You must be at least 62 years old and have a kid under the age of 16 in your care, or a child in your care who is receiving Social Security disability payments, in order to be eligible for spousal benefits.

Several factors influence the number of spousal benefit checks, including the worker’s lifetime earnings and the length of time they have worked together.

According to the Social Security Administration, “the spousal benefit can be as much as half of the worker’s ‘primary insurance amount,’ depending on the spouse’s age at retirement.”

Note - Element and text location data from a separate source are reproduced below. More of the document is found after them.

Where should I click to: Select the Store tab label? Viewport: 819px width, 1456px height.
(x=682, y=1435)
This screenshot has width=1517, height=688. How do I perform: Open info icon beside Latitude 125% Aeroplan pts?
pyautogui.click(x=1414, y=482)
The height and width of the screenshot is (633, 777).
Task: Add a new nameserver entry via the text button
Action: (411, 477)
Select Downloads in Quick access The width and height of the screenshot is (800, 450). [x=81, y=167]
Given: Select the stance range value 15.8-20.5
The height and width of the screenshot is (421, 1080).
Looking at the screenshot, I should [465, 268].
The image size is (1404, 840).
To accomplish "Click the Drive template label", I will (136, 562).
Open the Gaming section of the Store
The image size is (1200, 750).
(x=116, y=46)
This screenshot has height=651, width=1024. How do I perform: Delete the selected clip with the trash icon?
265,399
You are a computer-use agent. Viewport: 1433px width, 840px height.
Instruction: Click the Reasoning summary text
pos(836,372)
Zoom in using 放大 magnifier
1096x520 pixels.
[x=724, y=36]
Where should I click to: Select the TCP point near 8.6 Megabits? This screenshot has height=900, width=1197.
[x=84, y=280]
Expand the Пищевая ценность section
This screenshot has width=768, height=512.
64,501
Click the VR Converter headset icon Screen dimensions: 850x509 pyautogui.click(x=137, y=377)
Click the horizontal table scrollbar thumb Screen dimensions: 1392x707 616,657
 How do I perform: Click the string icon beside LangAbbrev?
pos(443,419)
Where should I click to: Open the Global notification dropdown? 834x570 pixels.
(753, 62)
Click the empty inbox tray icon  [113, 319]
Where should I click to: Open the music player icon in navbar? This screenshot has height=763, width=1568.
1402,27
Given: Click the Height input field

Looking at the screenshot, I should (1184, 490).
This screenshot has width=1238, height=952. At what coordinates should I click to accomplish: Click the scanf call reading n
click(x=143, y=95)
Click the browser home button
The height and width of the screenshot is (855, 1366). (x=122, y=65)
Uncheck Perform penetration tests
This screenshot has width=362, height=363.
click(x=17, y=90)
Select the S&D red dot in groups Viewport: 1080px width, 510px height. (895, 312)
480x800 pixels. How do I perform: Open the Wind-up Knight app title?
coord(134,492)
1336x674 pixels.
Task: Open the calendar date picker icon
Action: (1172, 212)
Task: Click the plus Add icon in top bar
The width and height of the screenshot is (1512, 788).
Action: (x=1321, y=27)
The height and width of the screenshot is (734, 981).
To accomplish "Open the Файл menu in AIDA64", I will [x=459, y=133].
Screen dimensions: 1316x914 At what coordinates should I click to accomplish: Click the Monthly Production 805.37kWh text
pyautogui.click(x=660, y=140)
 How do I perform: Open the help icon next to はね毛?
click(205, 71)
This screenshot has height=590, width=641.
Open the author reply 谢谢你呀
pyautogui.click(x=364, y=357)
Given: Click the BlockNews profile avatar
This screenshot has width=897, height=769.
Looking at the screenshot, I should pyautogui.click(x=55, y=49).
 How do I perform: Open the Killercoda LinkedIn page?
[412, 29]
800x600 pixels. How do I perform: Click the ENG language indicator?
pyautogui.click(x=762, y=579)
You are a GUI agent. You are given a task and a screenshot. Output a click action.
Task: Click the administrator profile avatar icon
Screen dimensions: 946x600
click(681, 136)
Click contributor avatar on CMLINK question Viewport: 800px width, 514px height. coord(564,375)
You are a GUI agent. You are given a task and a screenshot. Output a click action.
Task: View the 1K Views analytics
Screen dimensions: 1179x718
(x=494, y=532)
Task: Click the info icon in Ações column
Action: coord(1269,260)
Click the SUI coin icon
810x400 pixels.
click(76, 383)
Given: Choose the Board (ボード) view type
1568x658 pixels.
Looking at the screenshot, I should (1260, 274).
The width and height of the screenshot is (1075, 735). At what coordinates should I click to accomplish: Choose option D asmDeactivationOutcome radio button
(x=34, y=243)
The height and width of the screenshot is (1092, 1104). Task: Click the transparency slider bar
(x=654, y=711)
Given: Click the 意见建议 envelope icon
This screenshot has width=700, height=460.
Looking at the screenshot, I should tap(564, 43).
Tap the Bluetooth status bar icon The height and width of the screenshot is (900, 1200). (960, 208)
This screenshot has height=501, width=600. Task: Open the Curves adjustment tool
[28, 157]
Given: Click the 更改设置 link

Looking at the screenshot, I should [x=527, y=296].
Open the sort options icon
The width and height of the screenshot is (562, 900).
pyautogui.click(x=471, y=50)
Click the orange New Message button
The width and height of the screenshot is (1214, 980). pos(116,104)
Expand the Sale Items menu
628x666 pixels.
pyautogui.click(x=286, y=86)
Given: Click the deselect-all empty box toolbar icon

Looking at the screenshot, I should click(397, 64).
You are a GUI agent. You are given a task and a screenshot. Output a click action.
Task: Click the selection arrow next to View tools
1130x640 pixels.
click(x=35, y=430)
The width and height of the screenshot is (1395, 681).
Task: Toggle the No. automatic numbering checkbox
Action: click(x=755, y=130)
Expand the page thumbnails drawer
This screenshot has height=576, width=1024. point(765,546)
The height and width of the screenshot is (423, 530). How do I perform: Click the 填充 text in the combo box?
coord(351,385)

The timing of your claim for benefits can also influence whether or not you are eligible to receive the maximum amount available. It’s important to remember is that you will not be allowed to claim spousal benefits until your partner begins to receive Social Security retirement benefits of their own.

To find out how early retirement will affect your spousal benefit, go to the Social Security Administration’s website and enter your date of birth and the month you wish to begin receiving benefits. The SSA will calculate the effect as a percentage of the worker’s primary insurance amount, which you can use to calculate your benefit.

If you qualify for a retirement benefit based on your own earnings that are greater than the spousal benefit, the Social Security Administration (SSA) will give you the retirement benefit rather than the spousal benefit if you are married.

Because spousal benefits do not have the ability to grow, there is no financial incentive to delay a spousal benefit past full retirement age.

It is therefore recommended that you enroll in Social Security benefits if you are approaching full retirement age at 67 and your spouse is already collecting benefits at that time.


You can submit an application for spousal benefits through the Social Security Administration’s website, by phone, or by visiting your local Social Security office.

A form of identification, W-2 forms, a formal divorce decree if applying as a divorced spouse and a marriage certificate will all be required, as well as any other supporting documentation.